Three federal safety inspections at an area condominium complex confirmed a Hudson Valley roofing contractor repeatedly exposed residential roof workers to potentially deadly falls from heights of 18 to 20 feet, according to federal officials.
The US Department of Labor’s Occupational Safety and Health Administration (OSHA) identified nine willful violations in its inspections of ALJ Home Improvement Inc. at Rockland County work sites in Suffern during the month of May, officials said.
The violations included employees working without required fall protection as they removed sheathing and performed other roofing work, and workers lacking protective headgear and face and eye shields to prevent injuries from flying or falling debris, plywood, nails, and other objects, the department said.
By law, residential construction employers generally must protect workers against falls with guardrails, safety nets, or personal fall arrest systems when they work 6 feet or more above lower levels, as well as provide personal protective equipment to protect against bodily injury, OSHA officials said.
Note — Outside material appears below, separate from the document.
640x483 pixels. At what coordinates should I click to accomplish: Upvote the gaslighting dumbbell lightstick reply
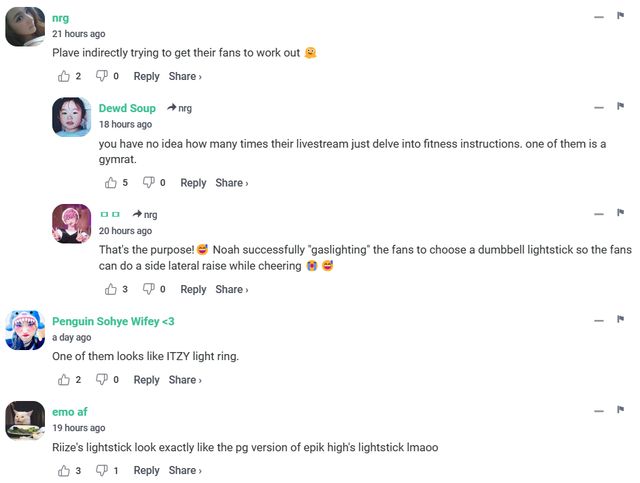[111, 289]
ALJ Home Improvement faces $244,581 in proposed penalties following the May inspections, the labor department said.
OSHA had cited the company for fall-related hazards at three other worksites in New York and New Jersey between 2019 and 2021, including one in Kiamesha Lake where a worker died after a fall in February 2019.
“ALJ Home Improvement’s intentional and repeated failure to install required fall safeguards continues to place its employees at risk of deadly or disabling injuries,” said OSHA Area Director Robert Garvey in Tarrytown. “Fall-related fatalities are preventable if responsible employers plan ahead to do the job safely, provide their workers with proper and effective training and equipment, and make sure they use it.”
Falls are the leading cause of death in construction work in the US, accounting for 320 deaths out of 1,008 construction fatalities in 2018, the Bureau of Labor Statistics reports.
The company has 15 business days from receipt of its citations and penalties to comply, request an informal conference with OSHA’s area director, or contest the findings before the independent Occupational Safety and Health Review Commission.